Mysql – Will ‘sleeping’ connections open files other than the socket in MySQL

linuxmyisamMySQL

Recently, in our MySQL replication setup, the replication slave crashed due to 'too many open files' error. We brought it backup, but trying to figure out what caused the unexpected hike in the number of open files. We habitually see too many connections in 'sleep' status. Would these 'sleeping' connections open files other than the sockets they keep open?

MySQL version is 5.6.20. OS is RHEL 6.4

Edit: Our MySQL is started with a huge number of 'open-files' limit and the OS has already allowed mysql user to open that many number of files. I am doing an RCA and would like to know whether the sleeping connections would open files other than the network socket they open.

Best Answer

SHOW VARIABLES LIKE '%open%';

Probably one of those is too low.

At a shell prompt, do

ulimit -n

That will tell you what the OS is letting you have. In some recent OS builds, it was the ridiculously low value of 1024. If so, increase it to, say, 16000. Then restart mysqld and see if the SHOW increased the values. (Some default values are computed.) If it did not, then go into my.cnf to increase some things.

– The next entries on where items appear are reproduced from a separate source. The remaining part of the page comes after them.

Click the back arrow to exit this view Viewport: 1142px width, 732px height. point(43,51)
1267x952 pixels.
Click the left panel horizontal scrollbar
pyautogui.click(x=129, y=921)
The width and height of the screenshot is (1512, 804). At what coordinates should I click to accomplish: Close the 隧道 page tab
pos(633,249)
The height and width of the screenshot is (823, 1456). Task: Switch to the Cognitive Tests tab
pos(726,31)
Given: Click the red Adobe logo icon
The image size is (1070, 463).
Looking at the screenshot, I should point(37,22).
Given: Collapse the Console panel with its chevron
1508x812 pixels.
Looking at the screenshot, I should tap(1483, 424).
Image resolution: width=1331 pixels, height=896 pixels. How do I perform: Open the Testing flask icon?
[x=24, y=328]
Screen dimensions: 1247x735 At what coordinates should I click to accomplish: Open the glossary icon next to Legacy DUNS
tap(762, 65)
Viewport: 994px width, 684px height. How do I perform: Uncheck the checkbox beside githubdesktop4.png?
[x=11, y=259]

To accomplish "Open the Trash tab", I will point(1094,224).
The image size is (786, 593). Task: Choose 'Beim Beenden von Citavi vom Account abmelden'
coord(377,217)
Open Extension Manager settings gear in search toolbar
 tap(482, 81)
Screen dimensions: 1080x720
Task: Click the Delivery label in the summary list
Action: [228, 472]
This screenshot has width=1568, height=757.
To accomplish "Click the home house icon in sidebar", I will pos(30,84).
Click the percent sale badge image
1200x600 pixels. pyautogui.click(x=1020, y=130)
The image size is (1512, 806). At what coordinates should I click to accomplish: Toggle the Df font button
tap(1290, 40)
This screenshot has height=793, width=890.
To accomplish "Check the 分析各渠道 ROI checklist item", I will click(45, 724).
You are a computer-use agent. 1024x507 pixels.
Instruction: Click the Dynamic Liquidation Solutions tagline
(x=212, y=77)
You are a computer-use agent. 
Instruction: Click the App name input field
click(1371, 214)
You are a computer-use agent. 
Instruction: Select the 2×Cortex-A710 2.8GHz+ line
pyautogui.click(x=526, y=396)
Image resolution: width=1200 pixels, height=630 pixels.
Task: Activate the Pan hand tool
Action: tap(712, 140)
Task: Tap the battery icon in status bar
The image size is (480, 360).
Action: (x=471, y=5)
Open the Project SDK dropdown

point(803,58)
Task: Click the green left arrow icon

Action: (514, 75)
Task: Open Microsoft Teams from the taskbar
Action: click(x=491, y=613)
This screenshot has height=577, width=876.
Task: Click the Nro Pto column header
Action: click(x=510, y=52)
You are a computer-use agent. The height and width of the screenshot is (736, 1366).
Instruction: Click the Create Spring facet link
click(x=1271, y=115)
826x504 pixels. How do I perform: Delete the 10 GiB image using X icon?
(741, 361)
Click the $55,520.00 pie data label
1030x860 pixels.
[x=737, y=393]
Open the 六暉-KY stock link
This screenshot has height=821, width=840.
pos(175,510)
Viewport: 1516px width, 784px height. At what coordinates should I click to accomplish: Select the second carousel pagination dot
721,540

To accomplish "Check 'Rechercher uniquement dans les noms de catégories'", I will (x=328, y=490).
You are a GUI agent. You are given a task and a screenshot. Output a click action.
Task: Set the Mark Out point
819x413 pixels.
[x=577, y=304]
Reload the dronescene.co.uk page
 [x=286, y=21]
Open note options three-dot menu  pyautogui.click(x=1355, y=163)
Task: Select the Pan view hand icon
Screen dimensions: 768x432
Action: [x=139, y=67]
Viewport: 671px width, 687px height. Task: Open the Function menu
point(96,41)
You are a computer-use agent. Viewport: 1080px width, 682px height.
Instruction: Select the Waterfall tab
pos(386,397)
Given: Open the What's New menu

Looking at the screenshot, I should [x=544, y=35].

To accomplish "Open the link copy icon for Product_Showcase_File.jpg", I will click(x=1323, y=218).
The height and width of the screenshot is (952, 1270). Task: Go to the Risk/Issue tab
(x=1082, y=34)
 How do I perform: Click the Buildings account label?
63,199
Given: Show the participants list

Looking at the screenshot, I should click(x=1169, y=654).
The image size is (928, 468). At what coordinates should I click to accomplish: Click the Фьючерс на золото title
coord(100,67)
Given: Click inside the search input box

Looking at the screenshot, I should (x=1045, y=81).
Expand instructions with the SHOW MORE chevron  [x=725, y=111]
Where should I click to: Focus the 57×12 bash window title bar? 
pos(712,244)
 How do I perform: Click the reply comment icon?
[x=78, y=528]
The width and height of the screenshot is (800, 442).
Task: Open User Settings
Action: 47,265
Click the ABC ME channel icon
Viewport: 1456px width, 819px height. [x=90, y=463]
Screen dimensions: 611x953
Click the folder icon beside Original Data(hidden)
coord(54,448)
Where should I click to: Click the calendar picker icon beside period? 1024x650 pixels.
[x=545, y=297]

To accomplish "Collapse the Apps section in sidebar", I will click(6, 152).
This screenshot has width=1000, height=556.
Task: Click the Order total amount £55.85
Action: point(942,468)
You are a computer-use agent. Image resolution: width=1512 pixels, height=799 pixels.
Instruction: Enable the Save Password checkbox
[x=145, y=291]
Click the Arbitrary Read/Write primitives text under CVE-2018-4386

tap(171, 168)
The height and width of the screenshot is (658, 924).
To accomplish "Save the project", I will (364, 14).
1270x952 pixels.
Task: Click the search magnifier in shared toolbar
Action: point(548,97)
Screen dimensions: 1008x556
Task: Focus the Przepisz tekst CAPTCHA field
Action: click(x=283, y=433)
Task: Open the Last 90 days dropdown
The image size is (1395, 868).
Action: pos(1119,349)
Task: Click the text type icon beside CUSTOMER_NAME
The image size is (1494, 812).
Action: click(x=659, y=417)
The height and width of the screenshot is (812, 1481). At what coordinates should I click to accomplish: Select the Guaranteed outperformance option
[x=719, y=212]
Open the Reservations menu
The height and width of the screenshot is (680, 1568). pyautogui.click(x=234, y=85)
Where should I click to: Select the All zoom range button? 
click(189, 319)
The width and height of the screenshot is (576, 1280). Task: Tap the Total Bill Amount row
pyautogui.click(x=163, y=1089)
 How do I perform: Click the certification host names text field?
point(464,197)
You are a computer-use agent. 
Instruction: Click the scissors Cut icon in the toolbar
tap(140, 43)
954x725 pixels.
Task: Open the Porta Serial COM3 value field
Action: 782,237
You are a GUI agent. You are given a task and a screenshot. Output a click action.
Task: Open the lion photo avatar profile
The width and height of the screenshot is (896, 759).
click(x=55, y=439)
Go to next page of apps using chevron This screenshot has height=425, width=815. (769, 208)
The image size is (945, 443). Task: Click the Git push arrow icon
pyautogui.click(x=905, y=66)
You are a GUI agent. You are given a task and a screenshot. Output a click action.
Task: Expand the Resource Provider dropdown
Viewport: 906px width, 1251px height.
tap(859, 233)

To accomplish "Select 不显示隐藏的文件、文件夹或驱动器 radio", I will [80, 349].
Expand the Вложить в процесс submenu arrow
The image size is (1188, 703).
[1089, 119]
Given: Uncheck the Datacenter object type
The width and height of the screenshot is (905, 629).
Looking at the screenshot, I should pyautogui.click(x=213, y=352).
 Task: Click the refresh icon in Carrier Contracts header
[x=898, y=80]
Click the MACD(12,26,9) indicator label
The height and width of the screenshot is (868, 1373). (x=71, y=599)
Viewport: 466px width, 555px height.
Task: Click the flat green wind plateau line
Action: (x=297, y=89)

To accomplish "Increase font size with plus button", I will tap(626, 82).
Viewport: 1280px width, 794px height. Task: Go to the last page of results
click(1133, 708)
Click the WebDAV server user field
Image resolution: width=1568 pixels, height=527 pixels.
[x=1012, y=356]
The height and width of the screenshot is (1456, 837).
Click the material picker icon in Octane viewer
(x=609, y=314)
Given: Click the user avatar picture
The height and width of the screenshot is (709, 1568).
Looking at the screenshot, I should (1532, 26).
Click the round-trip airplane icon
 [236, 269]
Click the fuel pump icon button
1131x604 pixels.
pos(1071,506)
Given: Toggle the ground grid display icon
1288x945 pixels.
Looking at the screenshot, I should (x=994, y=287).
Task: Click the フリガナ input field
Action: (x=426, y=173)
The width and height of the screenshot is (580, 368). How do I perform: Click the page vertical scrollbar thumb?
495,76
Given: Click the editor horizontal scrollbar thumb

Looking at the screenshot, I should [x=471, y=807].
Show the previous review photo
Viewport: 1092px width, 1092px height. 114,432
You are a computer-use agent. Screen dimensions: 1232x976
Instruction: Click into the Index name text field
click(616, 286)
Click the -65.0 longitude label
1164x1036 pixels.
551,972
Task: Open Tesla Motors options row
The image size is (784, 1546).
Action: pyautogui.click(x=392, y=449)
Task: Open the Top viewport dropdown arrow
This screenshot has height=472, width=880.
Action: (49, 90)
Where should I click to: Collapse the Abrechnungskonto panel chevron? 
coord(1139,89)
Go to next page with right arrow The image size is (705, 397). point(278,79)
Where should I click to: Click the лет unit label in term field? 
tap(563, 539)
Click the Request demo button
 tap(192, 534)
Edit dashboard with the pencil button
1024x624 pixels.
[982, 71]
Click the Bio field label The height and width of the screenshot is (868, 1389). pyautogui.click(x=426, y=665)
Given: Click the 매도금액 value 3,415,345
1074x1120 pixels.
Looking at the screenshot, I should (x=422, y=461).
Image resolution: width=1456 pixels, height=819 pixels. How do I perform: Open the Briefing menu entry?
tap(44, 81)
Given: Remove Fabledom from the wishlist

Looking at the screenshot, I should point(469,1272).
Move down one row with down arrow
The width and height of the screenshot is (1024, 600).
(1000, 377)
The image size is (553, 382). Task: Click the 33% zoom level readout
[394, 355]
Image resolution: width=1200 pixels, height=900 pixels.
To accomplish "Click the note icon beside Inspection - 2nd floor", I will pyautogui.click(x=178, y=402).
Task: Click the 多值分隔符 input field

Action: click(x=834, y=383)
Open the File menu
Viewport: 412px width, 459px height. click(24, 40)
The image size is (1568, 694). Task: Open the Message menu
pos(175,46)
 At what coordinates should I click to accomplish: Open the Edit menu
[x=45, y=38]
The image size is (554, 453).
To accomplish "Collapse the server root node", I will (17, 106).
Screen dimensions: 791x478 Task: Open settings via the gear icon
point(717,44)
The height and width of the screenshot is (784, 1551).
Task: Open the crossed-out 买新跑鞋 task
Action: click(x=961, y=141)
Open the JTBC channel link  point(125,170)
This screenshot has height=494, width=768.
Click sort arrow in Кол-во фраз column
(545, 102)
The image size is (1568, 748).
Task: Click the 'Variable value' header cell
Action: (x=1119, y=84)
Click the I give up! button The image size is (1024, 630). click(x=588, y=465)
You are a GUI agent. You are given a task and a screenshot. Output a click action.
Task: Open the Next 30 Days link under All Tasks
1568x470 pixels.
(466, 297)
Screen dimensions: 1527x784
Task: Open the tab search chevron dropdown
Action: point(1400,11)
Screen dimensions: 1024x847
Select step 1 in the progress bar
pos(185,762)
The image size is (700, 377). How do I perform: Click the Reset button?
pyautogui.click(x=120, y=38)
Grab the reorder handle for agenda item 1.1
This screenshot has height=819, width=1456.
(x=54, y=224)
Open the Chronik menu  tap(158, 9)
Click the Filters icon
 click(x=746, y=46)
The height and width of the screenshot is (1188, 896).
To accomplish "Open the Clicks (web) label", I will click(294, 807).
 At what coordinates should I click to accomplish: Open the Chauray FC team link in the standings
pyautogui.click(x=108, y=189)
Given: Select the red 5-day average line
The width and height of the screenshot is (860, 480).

"Sleep" processes may be hanging onto open files, but they won't be getting more.

Do you have a large max_connections?

Do you have lots of tables? Lots of PARTITIONs? Each PARTITION uses 1-3 files. (This is one of several reasons for not breaking a table into more than, say, 50 partitions.)

Oh. You are using MyISAM. It needs 3 files per table. Switch to InnoDB, with innodb_file_per_table = 1 -- that way you need only 1 file per table.